As companhias que adquiriram máquinas e equipamentos nos últimos anos poderão refinanciar as prestações devidas entre 2016 e 2018, possibilitando um alívio de caixa. No agronegócio, o Banco do Brasil recriou a linha de pré-custeio, que fornece capital de giro aos agricultores para comprar insumos com desconto. Já o BNDES vai financiar o pré-embarque das exportações e o FGTS vai comprar títulos imobiliários dos bancos, que poderão ampliar o financiamento imobiliário. “O governo percebeu que precisava fazer alguma coisa para estancar a economia”, diz o especialista em crédito Nicola Tingas, diretor da Sociedade Brasileira de Estudos de Empresas Transnacionais e Globalização Econômica (Sobeet).

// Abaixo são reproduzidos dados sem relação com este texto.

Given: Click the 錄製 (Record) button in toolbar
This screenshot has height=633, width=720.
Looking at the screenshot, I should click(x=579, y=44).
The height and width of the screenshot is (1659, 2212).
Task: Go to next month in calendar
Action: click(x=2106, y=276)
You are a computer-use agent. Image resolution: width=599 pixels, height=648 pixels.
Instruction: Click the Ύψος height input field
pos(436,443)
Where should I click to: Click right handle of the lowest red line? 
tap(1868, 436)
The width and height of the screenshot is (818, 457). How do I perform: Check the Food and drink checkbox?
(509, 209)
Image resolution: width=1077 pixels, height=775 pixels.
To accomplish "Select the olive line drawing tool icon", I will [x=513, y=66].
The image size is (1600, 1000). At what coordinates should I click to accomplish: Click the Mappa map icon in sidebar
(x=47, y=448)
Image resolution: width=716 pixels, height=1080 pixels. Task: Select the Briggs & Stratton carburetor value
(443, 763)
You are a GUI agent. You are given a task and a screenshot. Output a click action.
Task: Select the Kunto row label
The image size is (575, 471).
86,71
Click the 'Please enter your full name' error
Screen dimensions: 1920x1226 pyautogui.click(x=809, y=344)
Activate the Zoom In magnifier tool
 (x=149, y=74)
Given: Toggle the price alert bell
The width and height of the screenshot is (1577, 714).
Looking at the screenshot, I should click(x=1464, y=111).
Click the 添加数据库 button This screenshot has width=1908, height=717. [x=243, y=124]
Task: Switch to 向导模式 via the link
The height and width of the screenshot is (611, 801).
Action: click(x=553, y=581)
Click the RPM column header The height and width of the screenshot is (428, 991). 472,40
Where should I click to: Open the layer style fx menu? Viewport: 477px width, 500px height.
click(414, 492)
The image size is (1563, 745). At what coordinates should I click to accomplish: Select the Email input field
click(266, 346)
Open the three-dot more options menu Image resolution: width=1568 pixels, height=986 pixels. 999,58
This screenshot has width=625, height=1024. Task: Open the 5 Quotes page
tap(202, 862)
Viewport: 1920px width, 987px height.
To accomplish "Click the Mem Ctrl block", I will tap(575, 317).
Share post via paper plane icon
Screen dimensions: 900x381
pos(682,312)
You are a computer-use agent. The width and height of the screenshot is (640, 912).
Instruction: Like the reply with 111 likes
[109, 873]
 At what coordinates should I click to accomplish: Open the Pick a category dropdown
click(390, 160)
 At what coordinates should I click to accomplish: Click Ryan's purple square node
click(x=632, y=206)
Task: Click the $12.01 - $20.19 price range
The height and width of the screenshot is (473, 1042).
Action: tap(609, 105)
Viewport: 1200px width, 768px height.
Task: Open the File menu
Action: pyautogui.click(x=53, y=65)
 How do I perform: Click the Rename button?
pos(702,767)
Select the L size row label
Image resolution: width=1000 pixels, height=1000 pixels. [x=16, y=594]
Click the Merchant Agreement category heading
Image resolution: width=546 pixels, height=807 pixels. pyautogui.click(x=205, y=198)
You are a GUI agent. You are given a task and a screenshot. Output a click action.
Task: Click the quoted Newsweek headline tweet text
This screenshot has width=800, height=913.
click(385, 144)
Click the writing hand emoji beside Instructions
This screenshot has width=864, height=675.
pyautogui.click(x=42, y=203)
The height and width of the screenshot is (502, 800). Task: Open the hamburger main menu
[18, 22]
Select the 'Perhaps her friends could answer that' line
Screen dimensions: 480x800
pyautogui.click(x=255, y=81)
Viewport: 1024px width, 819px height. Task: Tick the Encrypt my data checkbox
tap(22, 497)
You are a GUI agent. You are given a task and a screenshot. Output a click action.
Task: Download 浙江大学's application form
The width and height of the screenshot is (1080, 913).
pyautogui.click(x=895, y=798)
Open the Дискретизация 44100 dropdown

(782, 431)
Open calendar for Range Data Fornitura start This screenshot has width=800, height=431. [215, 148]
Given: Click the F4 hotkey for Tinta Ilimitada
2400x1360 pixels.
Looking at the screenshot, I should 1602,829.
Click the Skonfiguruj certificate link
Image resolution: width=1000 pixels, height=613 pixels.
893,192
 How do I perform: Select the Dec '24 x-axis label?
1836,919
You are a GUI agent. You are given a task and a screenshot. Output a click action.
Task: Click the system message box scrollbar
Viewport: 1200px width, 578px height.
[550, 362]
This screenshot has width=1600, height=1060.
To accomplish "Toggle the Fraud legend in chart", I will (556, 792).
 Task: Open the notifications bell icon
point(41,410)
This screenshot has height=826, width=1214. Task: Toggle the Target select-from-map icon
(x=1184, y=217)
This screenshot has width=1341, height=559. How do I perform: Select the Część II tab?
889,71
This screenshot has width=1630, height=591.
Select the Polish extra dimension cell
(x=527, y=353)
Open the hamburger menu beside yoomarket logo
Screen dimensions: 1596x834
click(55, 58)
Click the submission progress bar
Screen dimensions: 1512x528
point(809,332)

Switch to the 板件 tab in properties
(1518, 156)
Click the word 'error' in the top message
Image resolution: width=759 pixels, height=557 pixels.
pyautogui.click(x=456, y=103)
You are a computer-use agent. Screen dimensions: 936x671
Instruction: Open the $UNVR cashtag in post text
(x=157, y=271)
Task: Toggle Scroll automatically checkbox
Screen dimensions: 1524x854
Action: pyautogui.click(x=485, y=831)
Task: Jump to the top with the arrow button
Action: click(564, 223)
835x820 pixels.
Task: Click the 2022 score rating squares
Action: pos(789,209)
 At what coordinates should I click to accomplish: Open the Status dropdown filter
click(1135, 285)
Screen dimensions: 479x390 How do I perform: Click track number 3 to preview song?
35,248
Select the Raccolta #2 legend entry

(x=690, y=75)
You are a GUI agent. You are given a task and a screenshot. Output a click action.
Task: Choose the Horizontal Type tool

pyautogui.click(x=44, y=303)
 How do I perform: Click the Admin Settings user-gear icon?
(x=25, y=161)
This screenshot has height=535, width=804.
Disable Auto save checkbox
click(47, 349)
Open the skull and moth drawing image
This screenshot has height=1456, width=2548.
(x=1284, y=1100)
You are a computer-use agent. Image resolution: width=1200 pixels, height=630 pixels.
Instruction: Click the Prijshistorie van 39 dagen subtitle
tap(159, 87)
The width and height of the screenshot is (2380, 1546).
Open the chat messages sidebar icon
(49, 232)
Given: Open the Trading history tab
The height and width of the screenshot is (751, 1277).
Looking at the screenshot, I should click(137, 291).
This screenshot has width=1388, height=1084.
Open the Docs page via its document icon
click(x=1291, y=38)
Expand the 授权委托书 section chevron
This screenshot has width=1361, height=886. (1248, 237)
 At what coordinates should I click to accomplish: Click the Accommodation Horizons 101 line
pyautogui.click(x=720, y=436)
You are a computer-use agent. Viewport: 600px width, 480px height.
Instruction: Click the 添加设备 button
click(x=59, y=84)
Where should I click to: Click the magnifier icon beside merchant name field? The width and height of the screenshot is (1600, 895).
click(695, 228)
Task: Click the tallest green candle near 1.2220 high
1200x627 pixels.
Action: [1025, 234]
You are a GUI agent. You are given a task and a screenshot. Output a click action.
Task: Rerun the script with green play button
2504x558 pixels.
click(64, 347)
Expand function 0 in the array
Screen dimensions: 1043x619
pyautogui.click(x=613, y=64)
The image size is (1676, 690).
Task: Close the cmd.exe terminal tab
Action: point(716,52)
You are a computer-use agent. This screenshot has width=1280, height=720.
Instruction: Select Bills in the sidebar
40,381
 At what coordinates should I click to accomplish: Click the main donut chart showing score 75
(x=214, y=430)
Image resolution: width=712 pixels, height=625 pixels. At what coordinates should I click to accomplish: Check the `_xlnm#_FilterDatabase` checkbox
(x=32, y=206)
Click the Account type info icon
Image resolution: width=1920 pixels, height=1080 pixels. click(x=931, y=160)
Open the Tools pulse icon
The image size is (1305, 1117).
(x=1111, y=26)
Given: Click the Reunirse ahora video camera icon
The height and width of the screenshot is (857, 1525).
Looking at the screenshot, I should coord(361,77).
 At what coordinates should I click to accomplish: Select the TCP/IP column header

Para os trabalhadores do setor privado, a grande novidade é a possibilidade de utilizar 10% dos depósitos no Fundo de Garantia do Tempo de Serviço (FGTS) e os 40% da multa em caso de demissão sem justa causa como garantia nos empréstimos consignados. A medida precisa ser aprovada pelo Congresso Nacional e pelo Conselho Curador do FGTS. Essa modalidade de crédito tem juros bem menores, de 28,8% ao ano, em comparação com a média das demais linhas, de 117,6% ao ano, e já é amplamente utilizada por funcionários públicos e aposentados, que têm renda garantida mesmo em tempos de recessão.

“Isso reduz o risco das operações, permite que as instituições financeiras possam oferecer operações de crédito pessoal aos trabalhadores do setor privado com taxas mais baixas”, afirma o ministro Barbosa. Como o Brasil pratica as maiores taxas de juros do mundo, essa medida vai possibilitar que o trabalhador troque uma dívida cara, como a do cheque especial ou do rotativo do cartão de crédito, por outra mais barata. Porém, segundo os especialistas, não deve estimular o varejo, pois os consumidores seguem cautelosos num ambiente recheado de incertezas. “O governo precisa vencer o jogo das expectativas”, diz Tingas.

Nesta semana, os parlamentares voltam do recesso com uma dupla missão: definir o processo de afastamento do presidente da Câmara dos Deputados, Eduardo Cunha, e votar o processo de impeachment contra a presidente Dilma Rousseff. Quanto mais a crise política se arrastar, maior será o impacto na economia. “O ambiente é incerto e não atrai investimentos”, diz Thaís Zara, da Rosenberg. Superados os entraves políticos, a etapa seguinte é aprovar as reformas necessárias para dar uma previsibilidade benigna às contas públicas.

No discurso, a presidente Dilma reconheceu que as contas da previdência não fecham e se mostrou disposta a liderar o debate, “respeitando os direitos adquiridos”. “Talvez cause estranheza darmos centralidade a este tema, cujos impactos ocorrerão depois que meu mandato tiver terminado, em 2018”, disse Dilma. “É uma questão de responsabilidade e por isto eu insisto: a hora é agora.” Faltou combinar com turma dos sindicalistas, que torceram o nariz na plateia. Não será com uma dose extra de crédito que o governo reconquistará a confiança da sociedade.